Friday, May 11, 2007

Flags of Our Fathers

Every war movie is essentially anti-war, and Clint Eastwood, who once piled up bodies in Where Eagles Dare, is now perhaps seeking redemption, this time as director, with his Flags of Our Fathers.

This is the story of a Pulitzer Prize winning photograph, a shot that became more than that - a symbol of victory and later victim to a propaganda. James Bradley, whose father is one of the six men in the picture, attempts to chronicle his father’s wartime exploits. Shot during World War II at the top of the obscure, lava spec of a Japanese island that is Iwo Jima, it is also, at least according to one of the film’s protagonists a “farce”. It shows six US soldiers raising a flag after they have “captured” the island on February 19, 1945.

Eastwood, once the quintessential director of small movies who quickly compiled one-take shots, finally abandons his minimalist style. Working with producer Steven Spielberg, Eastwood seems all the more conscious of the Normandy invasion sequence from Saving Private Ryan, comparisons to which are inevitable. Spielberg thrilled us with the brutal violence of war and Eastwood only ups the ante.

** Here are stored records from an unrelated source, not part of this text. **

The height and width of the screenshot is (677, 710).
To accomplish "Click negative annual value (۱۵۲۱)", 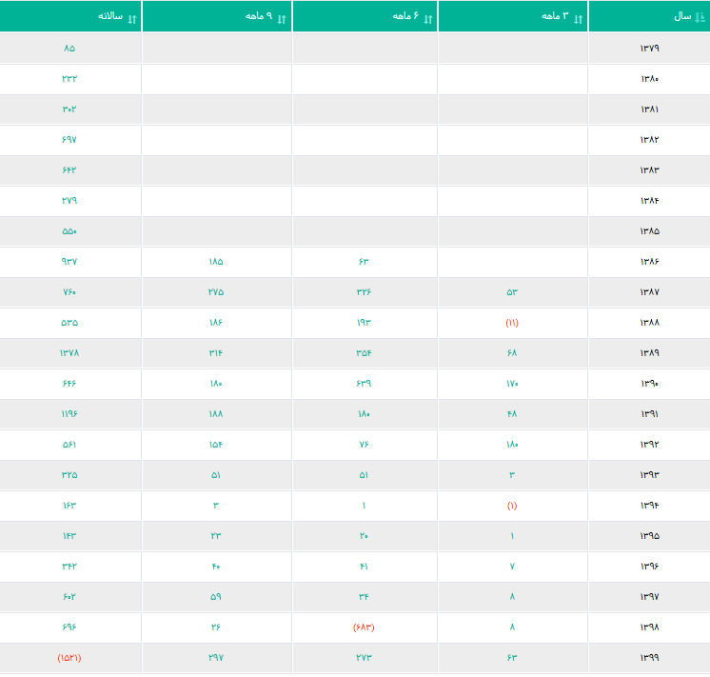I will click(69, 658).
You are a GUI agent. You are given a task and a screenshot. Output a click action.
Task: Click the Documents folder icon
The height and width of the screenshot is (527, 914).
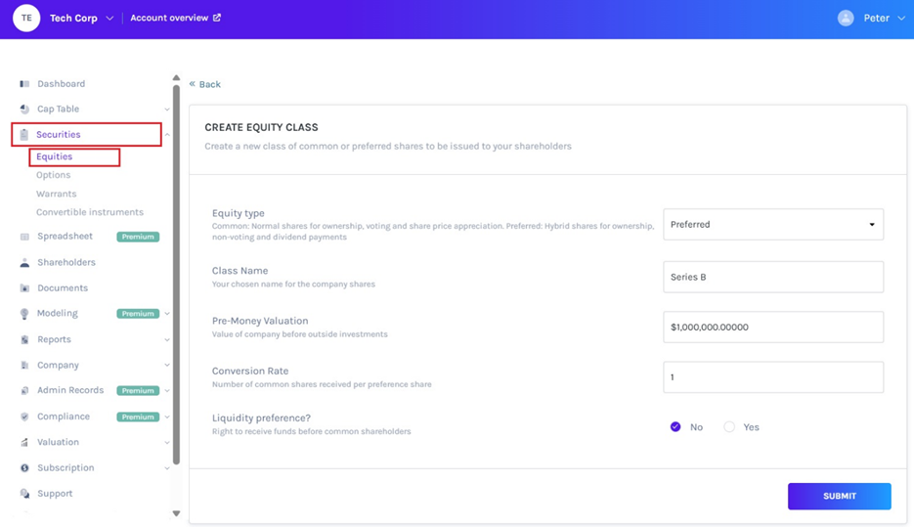[24, 288]
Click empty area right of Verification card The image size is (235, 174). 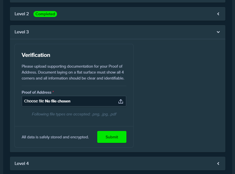tap(179, 96)
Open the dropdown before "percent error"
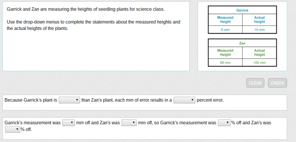Image resolution: width=296 pixels, height=142 pixels. click(x=184, y=100)
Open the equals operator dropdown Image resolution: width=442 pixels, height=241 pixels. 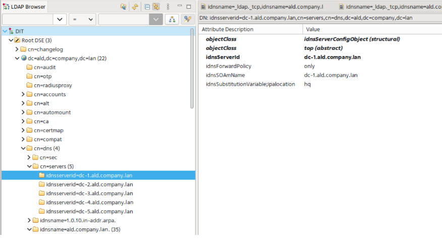click(91, 19)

The movie flicks back and forth between Iwo Jima, where the 20,000-strong Japanese have engaged the US marines in a guerrilla war, and the subsequent war bond drive launched by the American government using the heroes of the photograph. The “farce” is that none including those in the picture is really sure who is in it. To complicate matters, soldiers erect two different flags after instructions from above that the original flag is to be preserved.

Half of the six in the picture are dead within weeks and the rest are quickly flown to the US, where they are propped up us heroes. They move from town to town, hotel to hotel asking people at public gatherings to fund the bankrupt US government. After raising millions, they are discarded to live out their empty lives.

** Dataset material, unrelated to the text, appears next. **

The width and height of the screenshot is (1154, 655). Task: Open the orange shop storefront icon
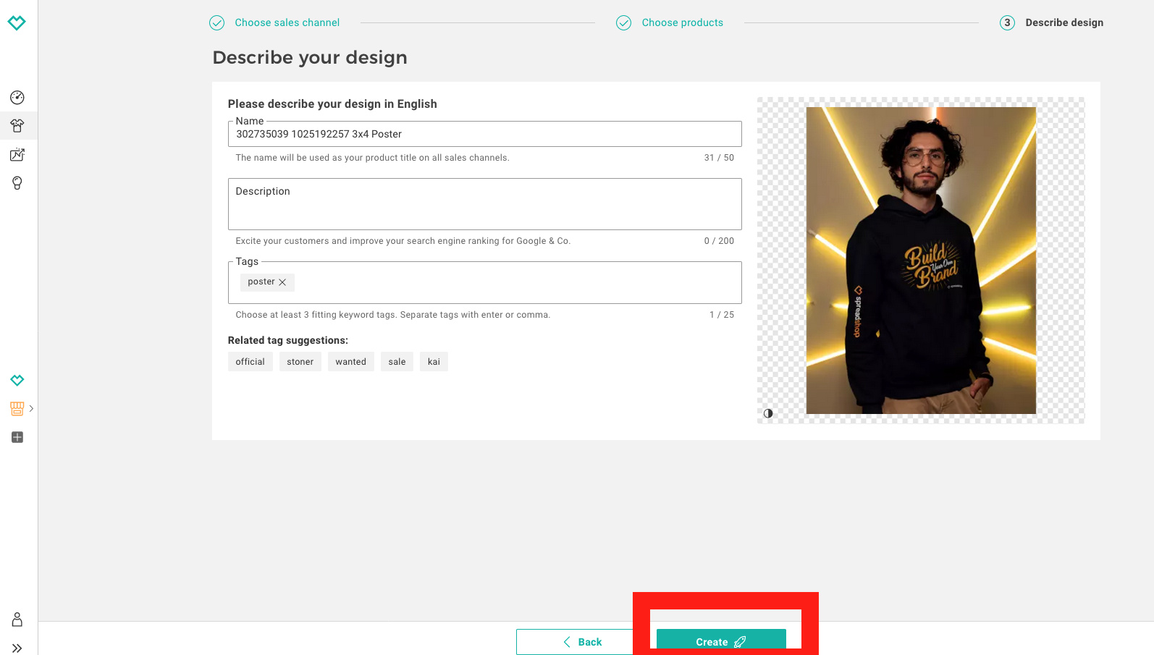coord(17,409)
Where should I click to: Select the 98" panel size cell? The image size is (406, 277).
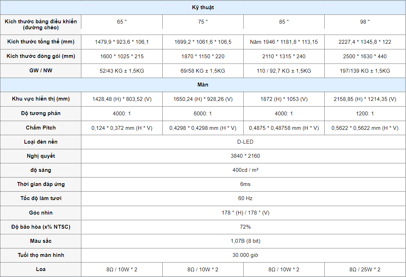tap(365, 22)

Editor Joel Cox successfully meshes the parallel narratives, the live reality of the war and parched images of it that haunts the three men on the bond drive played by Ryan Phillippe, Jesse Bradford and Adam Beach (Ira Hayes). The actors are not chosen not for their power to draw audiences, but for their resemblance to their real life counterparts.

The conflict between everyman and hero is present most in Ira Hayes, the Indian “chief”, whose character lends to the movie its theme – the exploration of heroism. Ryan Phillippe, John ‘Doc’ Bradley, plays the only Navy man in the group otherwise consisting of Marines. It’s perhaps that the book on which the movie is based on is written by his son that the doctor father is shown as a stoic, silent observer. Rene Gagnon represents both the hero and the “farce” perpetuated on the American people.

The script is by William Broyles Jr. and Paul Haggis. The movie is a tribute to the late Henry Bumstead, who could not have had a better way of going out, casting director Phyllis Huffman and the photographer Rosenthal.